Dr Freddy Patel wrongly said Ian Tomlinson died from heart problems.
A medical tribunal earlier concluded he acted with "deficient professional performance" over his examination.
PC Simon Harwood, who had pushed Mr Tomlinson to the ground but was cleared of manslaughter, is facing Met Police disciplinary proceedings in September.
Mr Tomlinson's widow, Julia, said she was "pleased" Dr Patel had been struck off and would not be able to put other families through their ordeal.
Dr Patel's conclusion that the newspaper seller died of a cardiac arrest was questioned when a video emerged showing him being pushed and struck with a baton by PC Harwood.
Further medical reports suggested he had actually died from an injury to his liver that caused internal bleeding and then cardiac arrest.
Earlier this week, the Medical Practitioners Tribunal Service said Dr Patel's work was "deficient" and ruled that he is not fit to practise.
In total, 68 failings were identified by the service in Dr Patel's work on the case of Mr Tomlinson.
End Quote Niall Dickson General Medical Council
We asked for him to be removed from the register as the best way of protecting the public”
Reacting to the ruling earlier in the week, Julia, said Dr Patel's "incompetence" had given the family "an uphill battle for justice from the start".

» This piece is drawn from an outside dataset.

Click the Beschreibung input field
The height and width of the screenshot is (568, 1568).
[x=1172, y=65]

An inquest jury found that Mr Tomlinson had been unlawfully killed but PC Harwood was cleared of killing him at a subsequent crown court trial.
Dr Patel, who qualified at the University of Zambia in 1974 and has practised as a pathologist for 35 years, did not attend the Medical Practitioners Tribunal Service (MPTS), sitting in Manchester on Thursday.

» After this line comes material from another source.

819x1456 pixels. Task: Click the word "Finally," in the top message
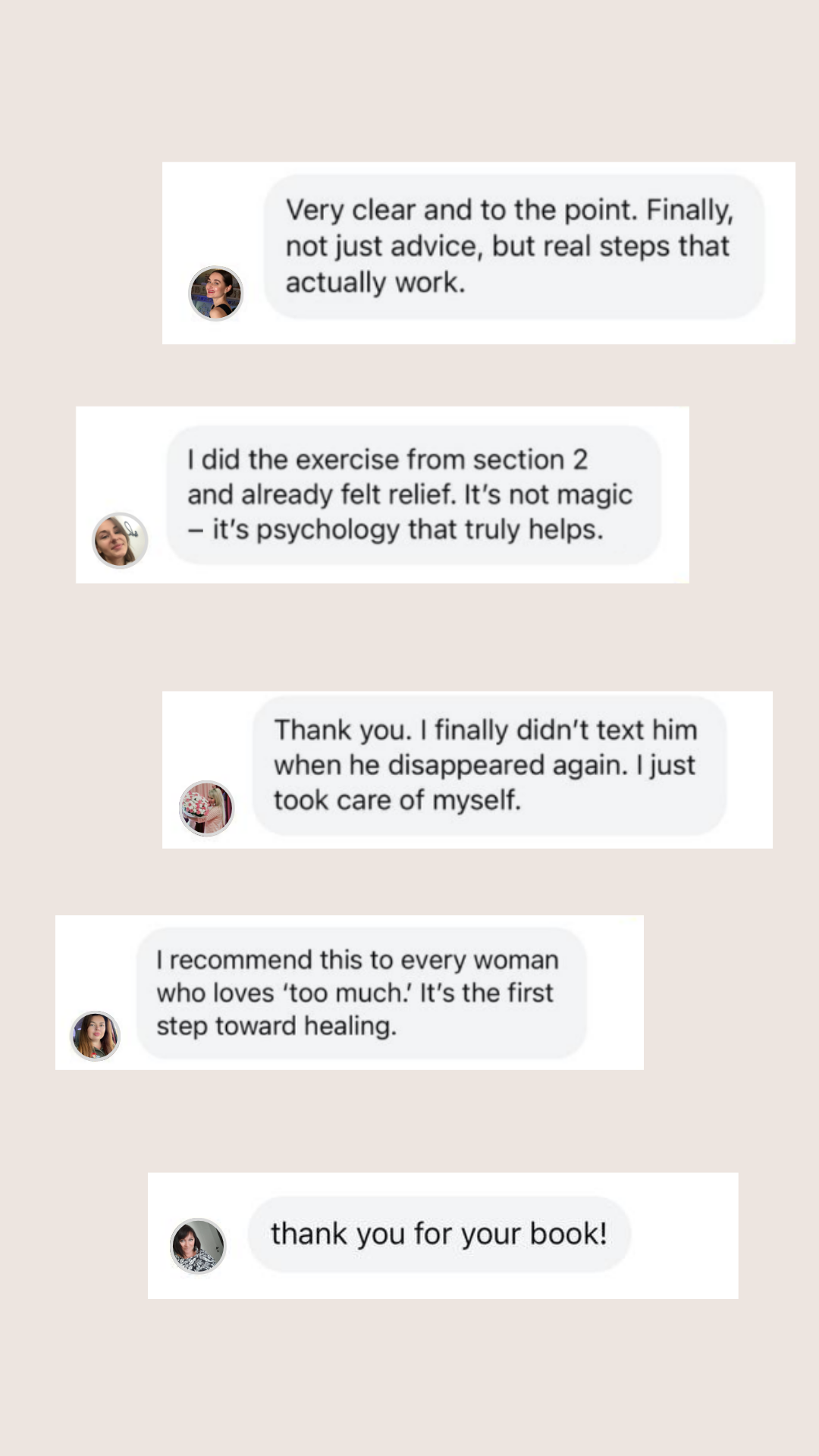(689, 210)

He was excused attendance to look after his sick wife but listened in on the hearing by conference call from London.
The Rev Robert Lloyd-Richards, who chairs the MPTS fitness to practise panel, said Dr Patel had an "unwarranted confidence" in his ability, "a deep-seated attitudinal problem" and also "lacked insight".
The General Medical Council said it welcomed the decision.

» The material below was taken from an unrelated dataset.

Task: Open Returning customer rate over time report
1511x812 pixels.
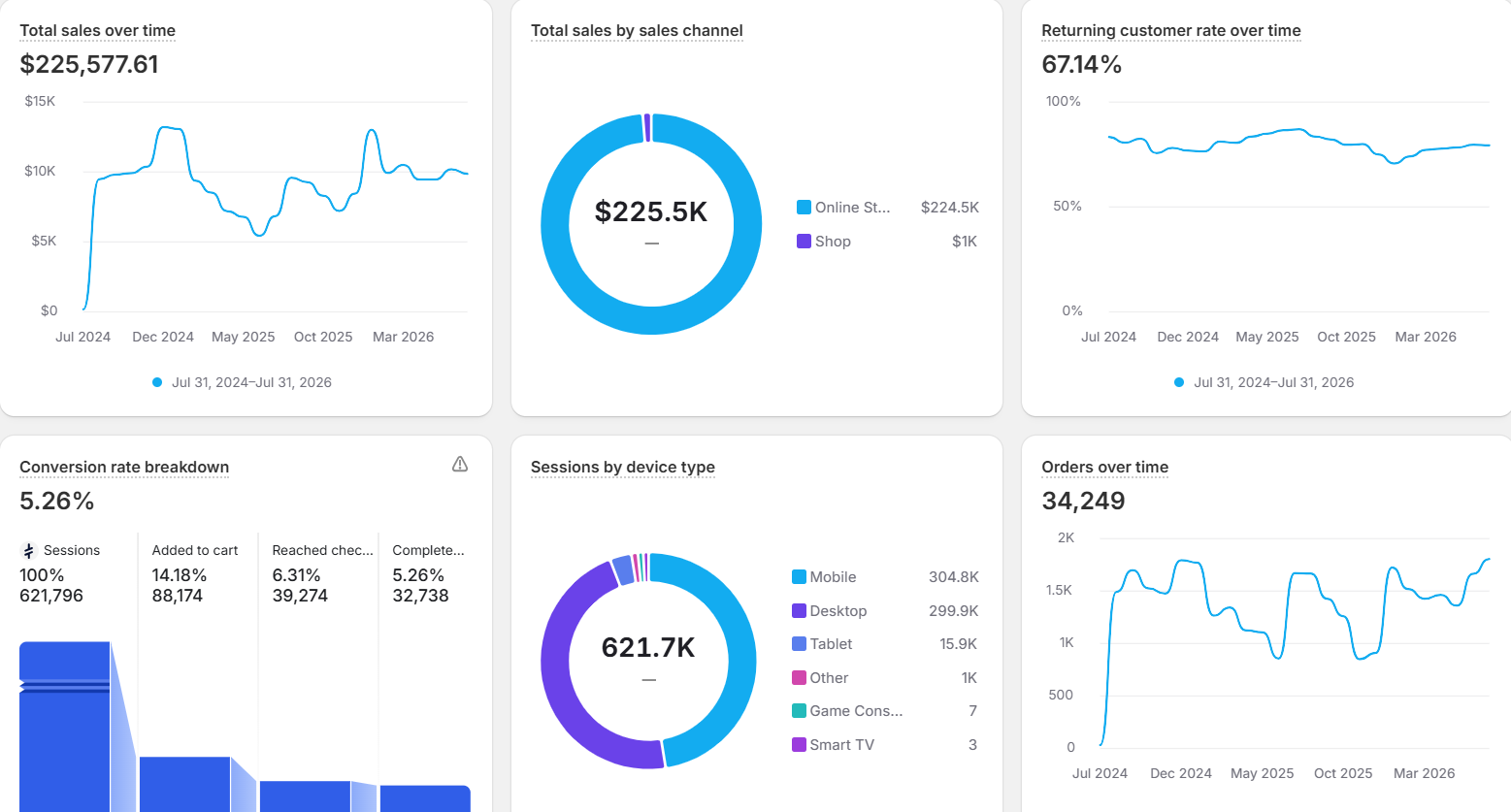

Niall Dickson, its chief executive, said: "This means he is no longer able to practise as a doctor in the UK.
"We asked for him to be removed from the register as the best way of protecting the public because his conduct fell far below the standards we expect of a doctor."
Last year, Dr Patel was given a four-month ban for dishonesty and omitting key findings after examining the body of a murder victim who he said had died from natural causes.
Sally White, who was murdered by Anthony Hardy in north London in 2002, had injuries which included a bite mark and a head wound. Hardy went on to murder two more women later that year.
Dr Patel also served a three-month suspension for failings in other cases and had been removed from the official register of approved forensic pathologists.
Meanwhile, Scotland Yard has said that PC Harwood's gross misconduct hearing - which is expected to last up to four weeks - will be held in front of a panel of three people, including a senior officer and a lay person.
It comes after the Independent Police Complaints Commission ordered that PC Harwood should face the internal hearing in public.